“How long, Oh Lord? How long must I bear pain in my soul and have sorrow in my heart all day long?”
— Psalm 13:1a,2 (NRSV)
The expression of lament, calling out to God in anguish, weaves throughout the Hebrew and Christian Scriptures and, indeed, all of humanity. In times of sorrow, distress or fear, humans have called out to God, wondering why there is pain, what is the cause of their distress, how long it will last.
From Job, questioning God’s purpose and presence, to the disciples wondering how Jesus could fall asleep and leave them to perish in a sinking boat, to Jesus crying out to God on the cross, we find words to voice our own anguish in times of distress.
When I turned on my television this morning, I heard similar cries, as the story of nine lives taken scrolled across the screen. In my heart, the words “How long, Oh Lord?” came through the grief over yet another violent and senseless act of hatred. In times like these, we cry out to God and ask God to please do something!
Yet, I must also wonder, even as we cry out to God, asking how long, asking God to do something to fix the wrongs in this world, is God looking back at us and asking, “How long?” How long will we continue to allow violence to be glorified, and seen as an answer to our conflicts? How long will we teach our children more about difference than about love, more about hatred than about peace?
While we are called to trust in God and know that the Creator continues to work in and through the world and through us, we also have a responsibility to act. Micah 6:8 reminds us that our job is to “do justice, and to love kindness, and to walk humbly with our God.” We are called to walk (humbly!) with God, not sit around waiting around for God to “fix it.” We are called to be involved in the world.
To cry out to God, to recognize our own anguish and that of others, to recognize the injustice and violence of our world is a good first step.

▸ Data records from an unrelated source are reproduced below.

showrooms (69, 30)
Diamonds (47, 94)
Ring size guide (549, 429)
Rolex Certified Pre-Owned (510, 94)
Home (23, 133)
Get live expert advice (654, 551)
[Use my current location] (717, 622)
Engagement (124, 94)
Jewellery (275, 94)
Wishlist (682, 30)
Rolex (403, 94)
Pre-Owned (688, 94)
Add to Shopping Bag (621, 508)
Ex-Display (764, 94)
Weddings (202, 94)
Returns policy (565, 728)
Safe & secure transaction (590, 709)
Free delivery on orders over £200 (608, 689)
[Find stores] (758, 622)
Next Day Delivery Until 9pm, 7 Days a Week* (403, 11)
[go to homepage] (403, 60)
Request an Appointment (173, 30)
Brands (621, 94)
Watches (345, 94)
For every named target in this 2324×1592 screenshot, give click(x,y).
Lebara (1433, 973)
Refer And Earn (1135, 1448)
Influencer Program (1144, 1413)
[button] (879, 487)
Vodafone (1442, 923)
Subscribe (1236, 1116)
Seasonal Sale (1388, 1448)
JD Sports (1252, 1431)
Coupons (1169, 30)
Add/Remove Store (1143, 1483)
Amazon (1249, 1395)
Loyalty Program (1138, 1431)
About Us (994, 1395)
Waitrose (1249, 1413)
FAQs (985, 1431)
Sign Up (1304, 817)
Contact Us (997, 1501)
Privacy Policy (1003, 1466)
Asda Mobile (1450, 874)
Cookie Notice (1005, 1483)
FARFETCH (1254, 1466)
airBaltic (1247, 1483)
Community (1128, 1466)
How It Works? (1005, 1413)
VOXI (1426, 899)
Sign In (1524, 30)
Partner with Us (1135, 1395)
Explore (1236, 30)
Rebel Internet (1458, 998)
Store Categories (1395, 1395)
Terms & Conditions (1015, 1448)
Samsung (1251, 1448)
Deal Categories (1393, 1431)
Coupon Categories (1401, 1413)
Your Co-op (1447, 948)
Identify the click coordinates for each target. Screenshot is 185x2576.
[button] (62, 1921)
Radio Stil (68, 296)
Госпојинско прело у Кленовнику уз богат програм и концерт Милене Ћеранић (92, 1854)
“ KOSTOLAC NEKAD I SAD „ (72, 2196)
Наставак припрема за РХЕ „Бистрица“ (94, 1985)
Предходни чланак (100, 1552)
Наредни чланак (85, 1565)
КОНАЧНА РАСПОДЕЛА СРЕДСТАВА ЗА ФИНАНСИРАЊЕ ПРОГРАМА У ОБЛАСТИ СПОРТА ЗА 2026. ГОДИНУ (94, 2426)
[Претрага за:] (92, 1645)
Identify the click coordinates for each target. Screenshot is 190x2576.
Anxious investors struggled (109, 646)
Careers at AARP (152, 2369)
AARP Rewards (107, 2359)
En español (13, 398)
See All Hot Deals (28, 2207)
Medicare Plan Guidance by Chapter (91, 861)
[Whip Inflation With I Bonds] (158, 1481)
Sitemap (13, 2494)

However, even as the events in Charleston currently take a center stage, we know that before too long the coverage will wane, the attention will fade, and we will go on with our lives as usual — until the next senseless act of hateful violence fills our screens.
Will we sit around and passively wait, wondering why God doesn’t just “fix it?” Or can we seek to be a part of God’s kingdom on earth, by insisting on justice instead of violence, kindness instead of hatred, and walking humbly with our God and our neighbor, too.